(Problem statement): Copy out, unchanged, the part of the records that opens with the line containing "Viewport: 1258px width, 495px" and closes with the line containing "pos(21,408)", keeping both end lines. Give only those lines.

(Input material):

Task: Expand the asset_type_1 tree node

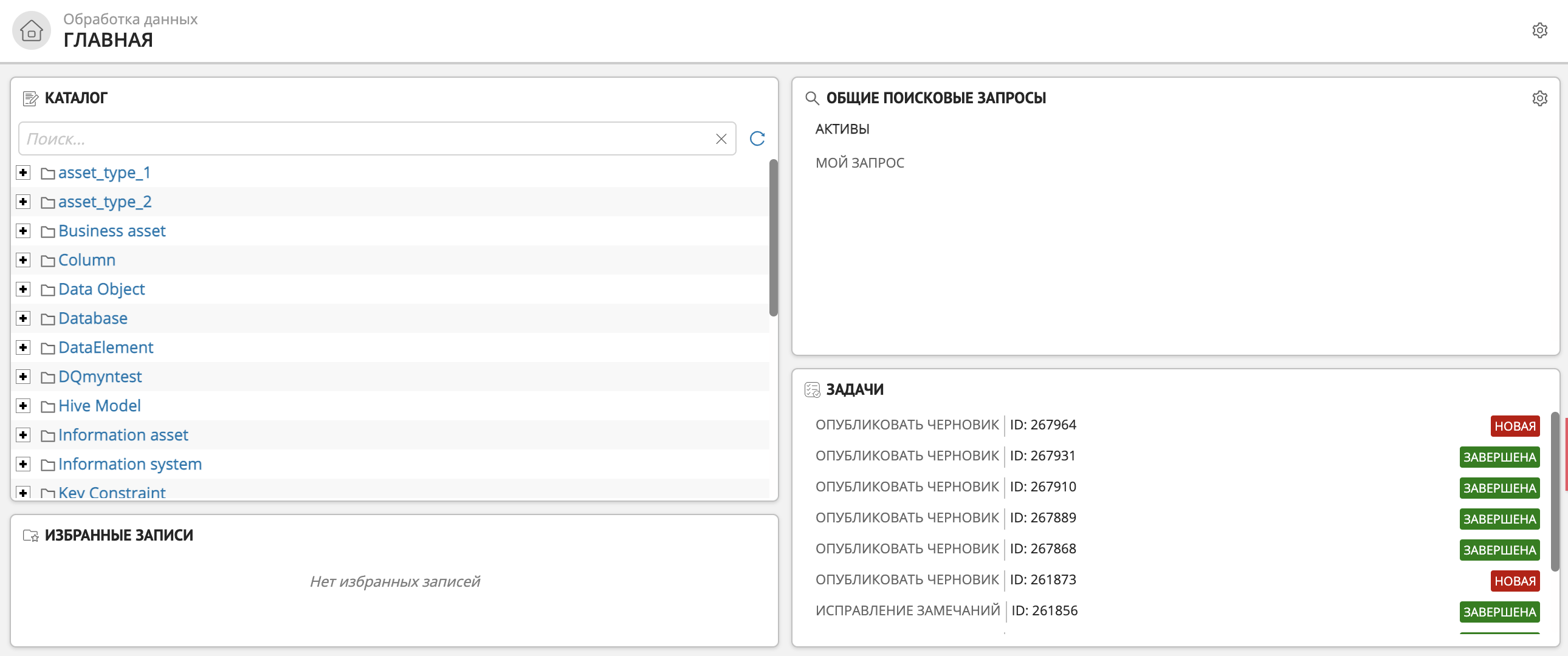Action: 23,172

...

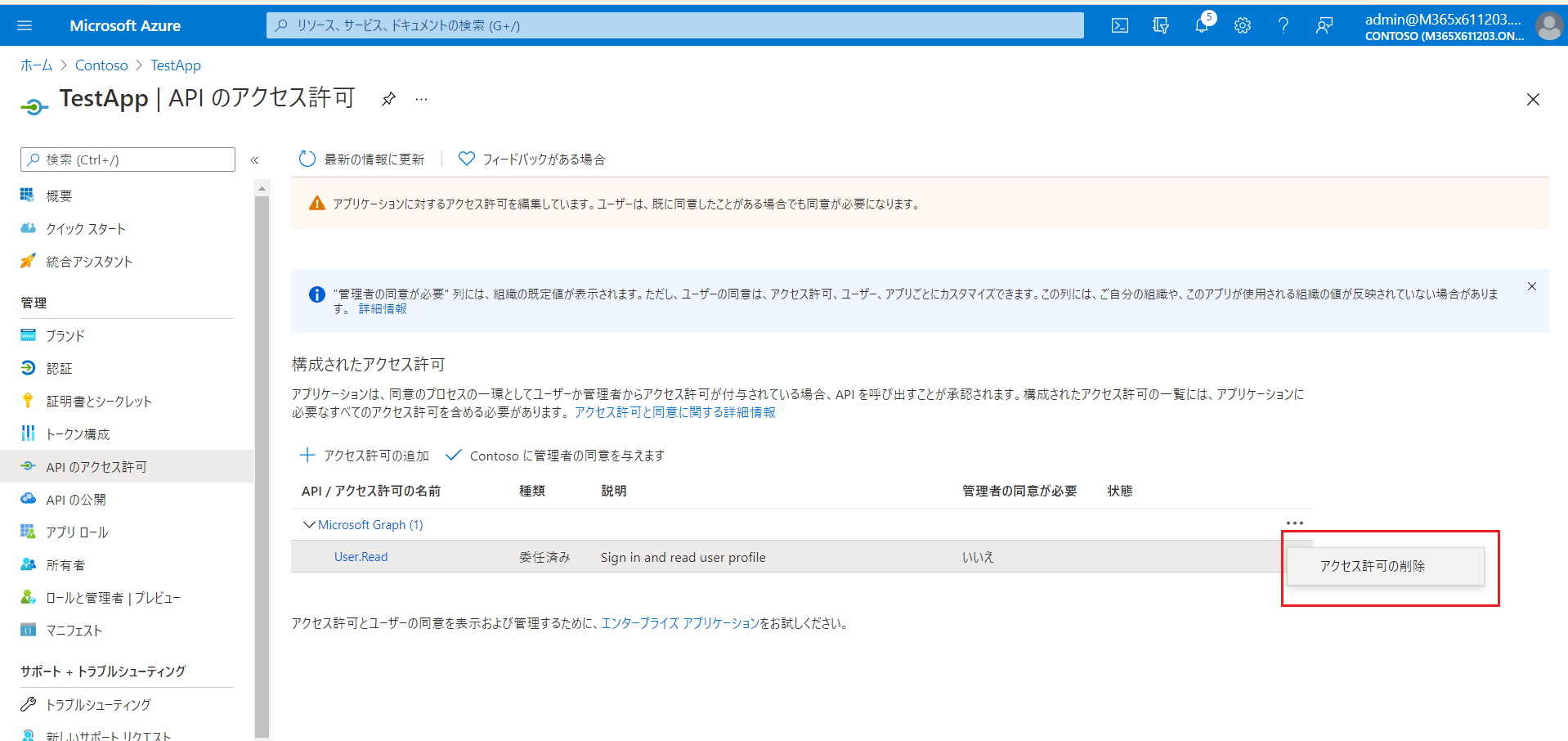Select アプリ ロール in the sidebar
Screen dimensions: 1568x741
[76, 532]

---

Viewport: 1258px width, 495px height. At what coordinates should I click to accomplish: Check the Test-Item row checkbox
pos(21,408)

(Task output):
Viewport: 1258px width, 495px height. At what coordinates should I click to accomplish: Check the Test-Item row checkbox
pos(21,408)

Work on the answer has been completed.